# ABOUT THIS TASK
What is needed is an exact reproduction of the listing, without its pictures.

# MATERIAL PROVIDED
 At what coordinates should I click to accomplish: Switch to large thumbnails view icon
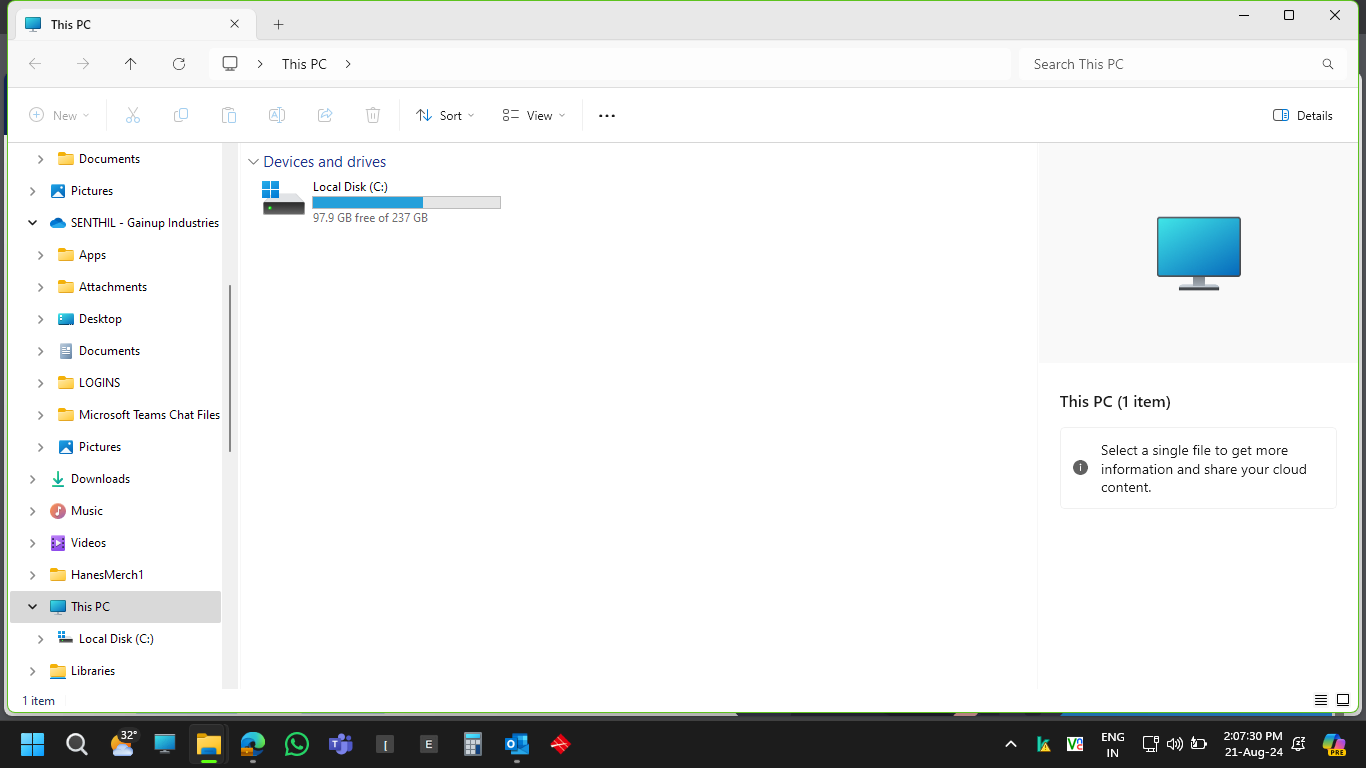(1343, 700)
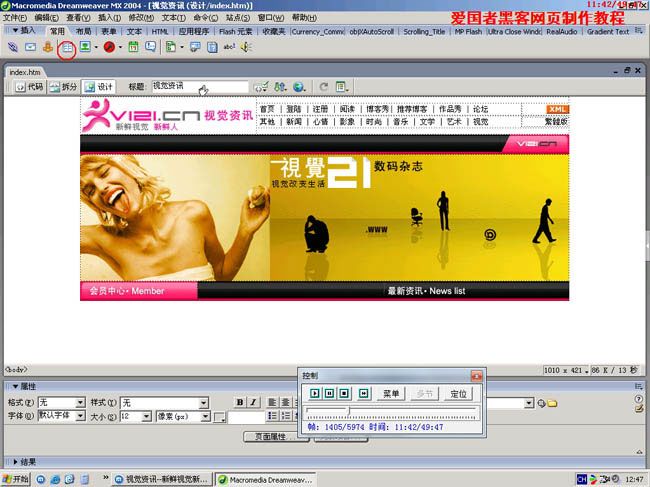
Task: Click the Email Link envelope icon
Action: [30, 47]
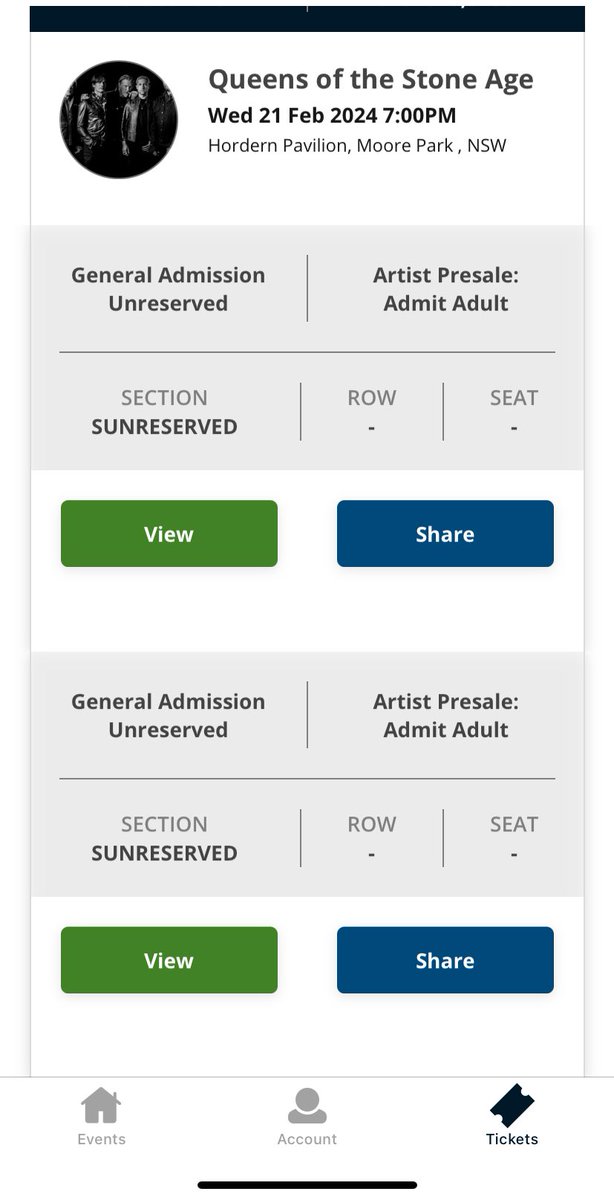View the second General Admission ticket
Viewport: 614px width, 1200px height.
(169, 960)

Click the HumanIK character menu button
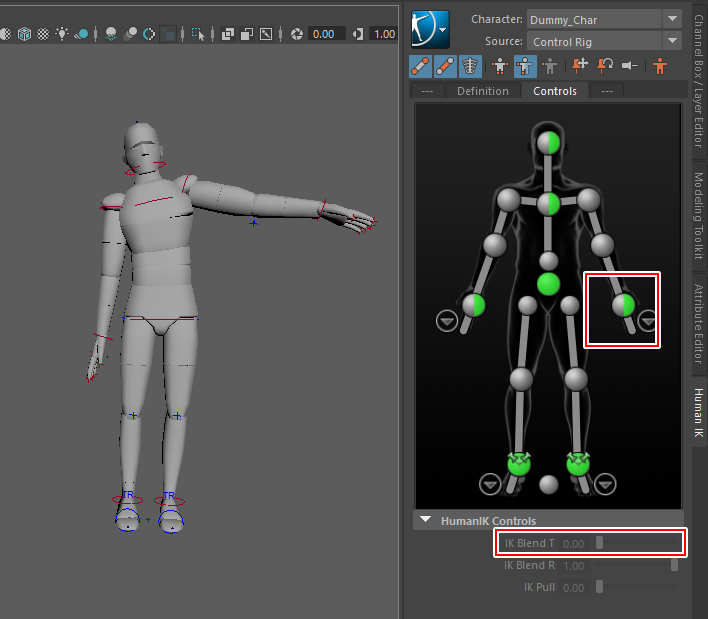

# SOLUTION TO THE EXERCISE
 At what coordinates should I click to accomplish: Switch to large thumbnails view icon
(1343, 700)
Task: Click the Email Link envelope icon
Action: [30, 47]
View the second General Admission ticket
Viewport: 614px width, 1200px height.
(169, 960)

Click the HumanIK character menu button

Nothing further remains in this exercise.